PROBLEM TO SOLVE —
Copy out each line of the data below in which "Viewport" appears.

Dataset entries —
*** Begin section ***

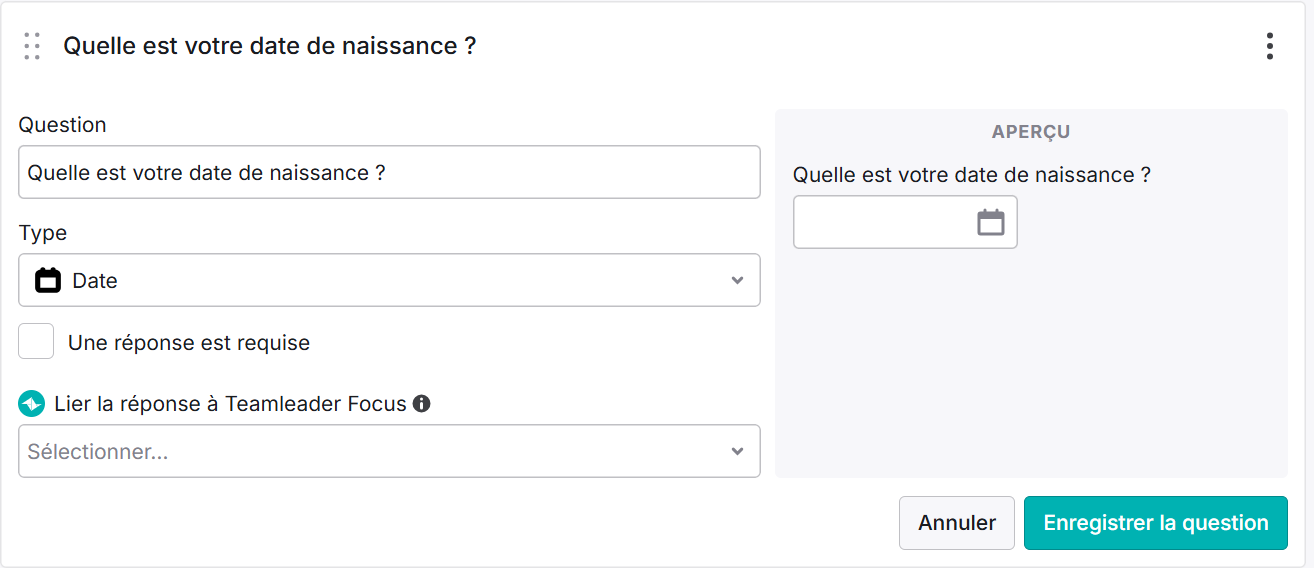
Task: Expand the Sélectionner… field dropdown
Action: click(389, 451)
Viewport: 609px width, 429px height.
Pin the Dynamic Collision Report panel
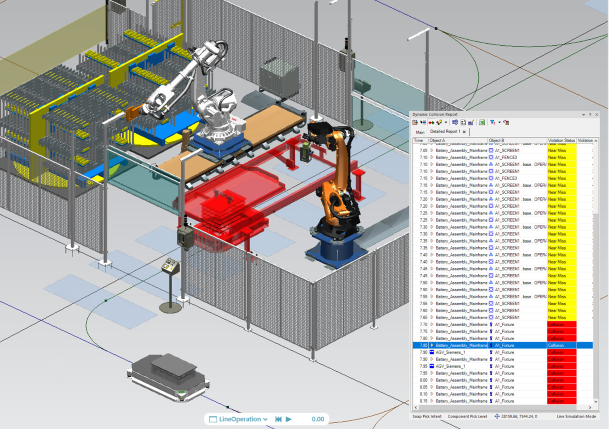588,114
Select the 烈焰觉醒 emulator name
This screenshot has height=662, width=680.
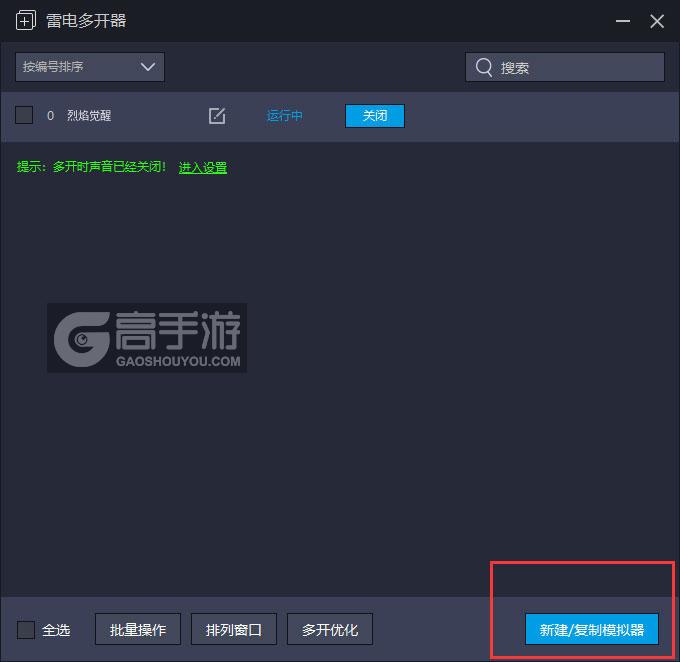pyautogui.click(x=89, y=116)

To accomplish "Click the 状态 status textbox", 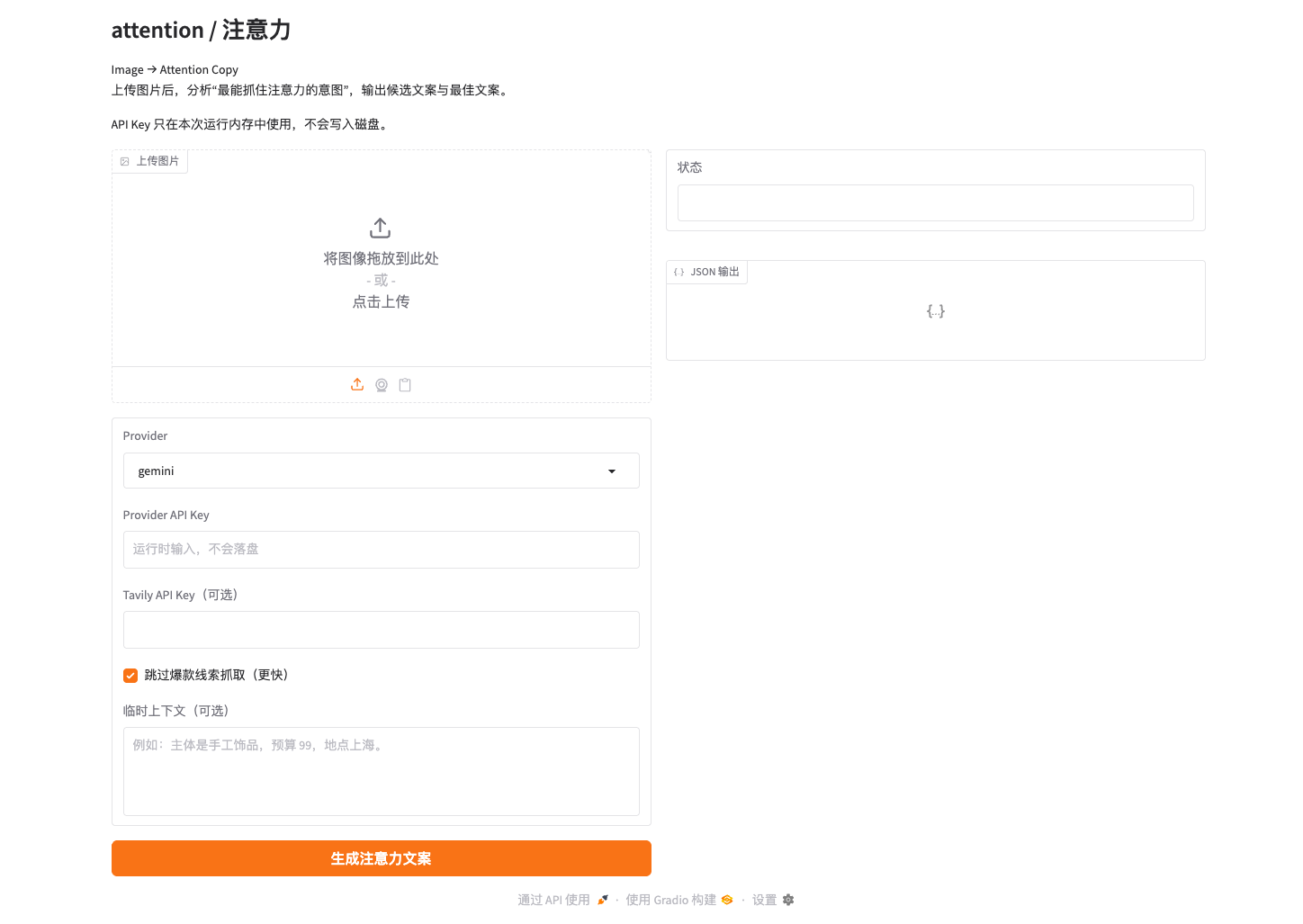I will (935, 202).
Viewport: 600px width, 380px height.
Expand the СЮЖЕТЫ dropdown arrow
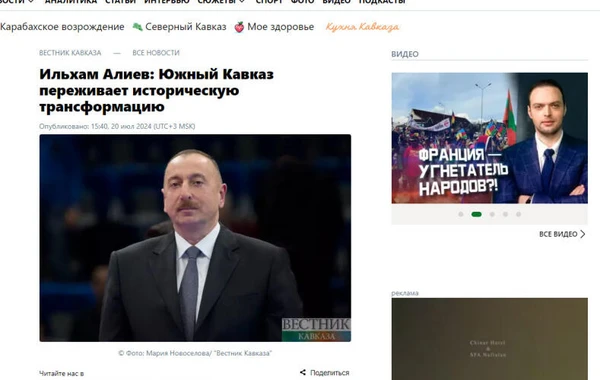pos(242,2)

*** End section ***
*** Begin section ***

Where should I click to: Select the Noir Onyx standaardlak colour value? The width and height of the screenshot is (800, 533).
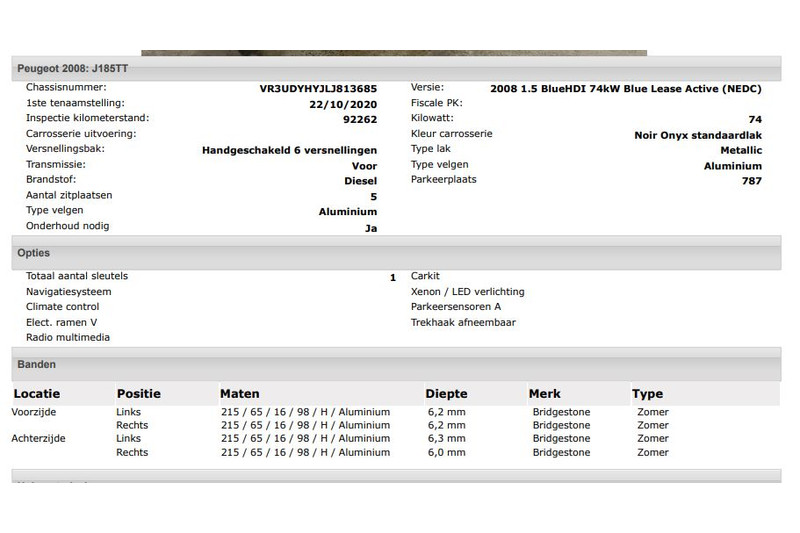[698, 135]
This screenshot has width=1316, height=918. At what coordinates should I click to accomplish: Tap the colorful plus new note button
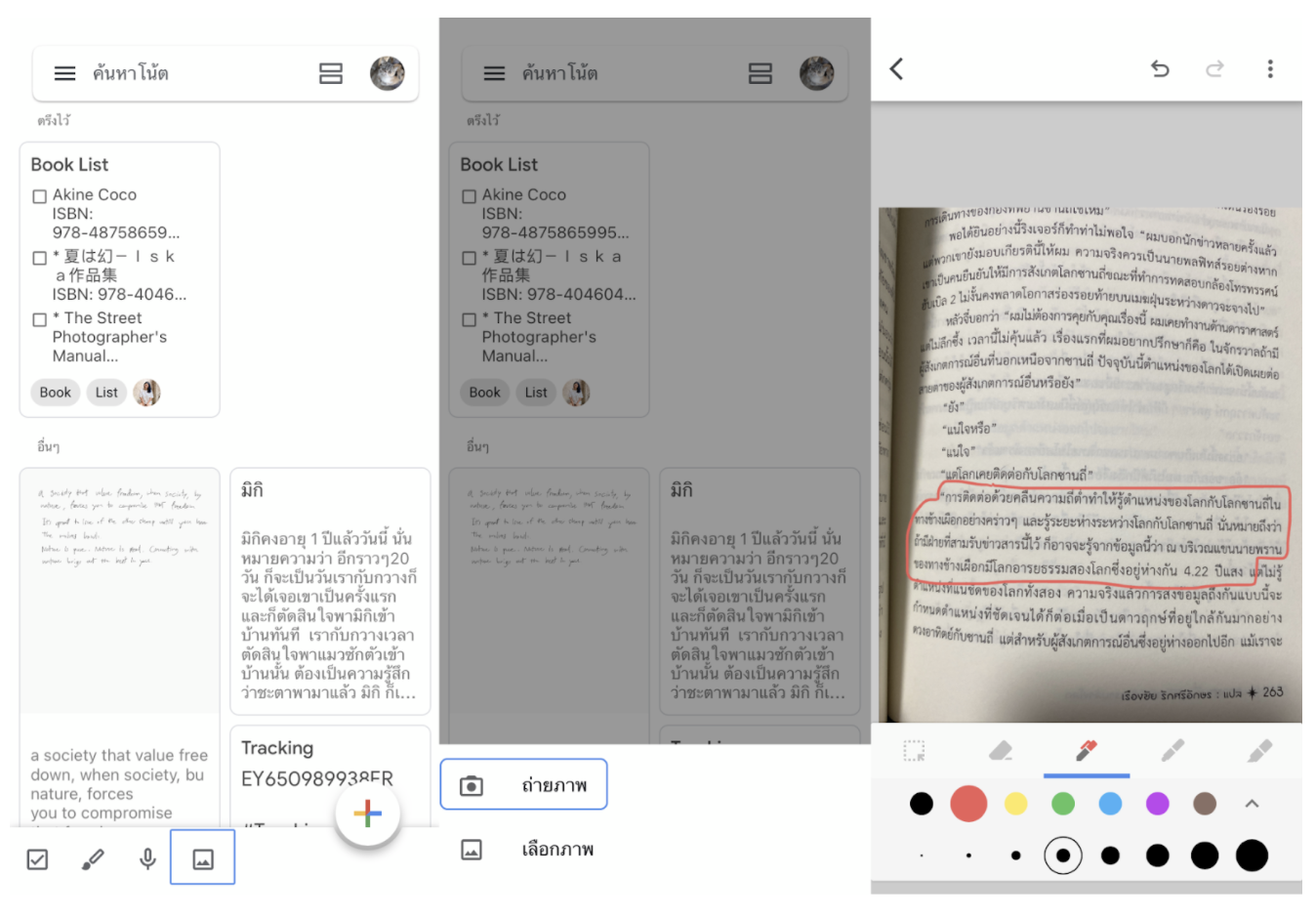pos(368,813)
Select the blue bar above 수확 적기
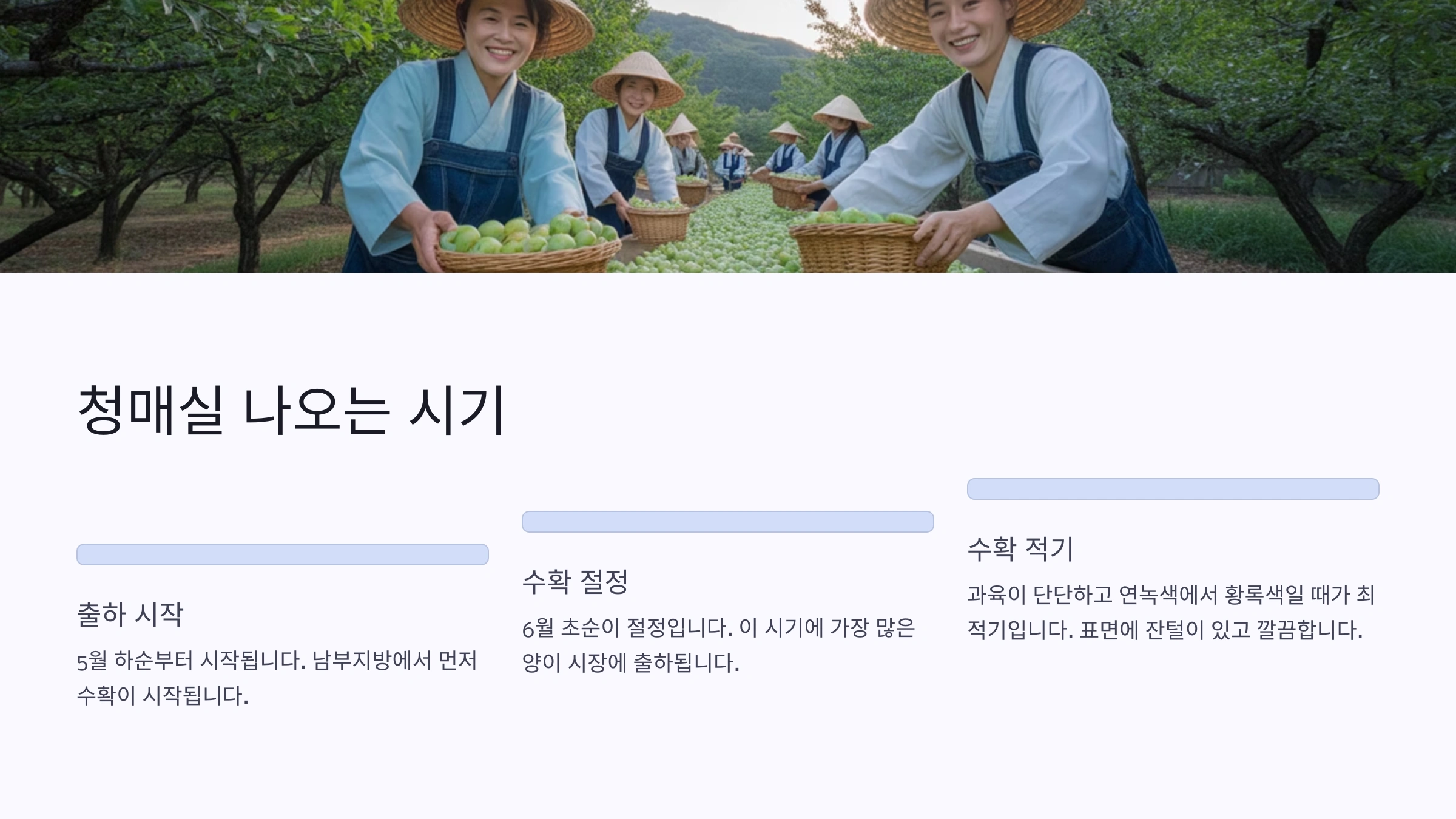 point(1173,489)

*** End section ***

SOLUTION —
Viewport: 609px width, 429px height.
Viewport: 600px width, 380px height.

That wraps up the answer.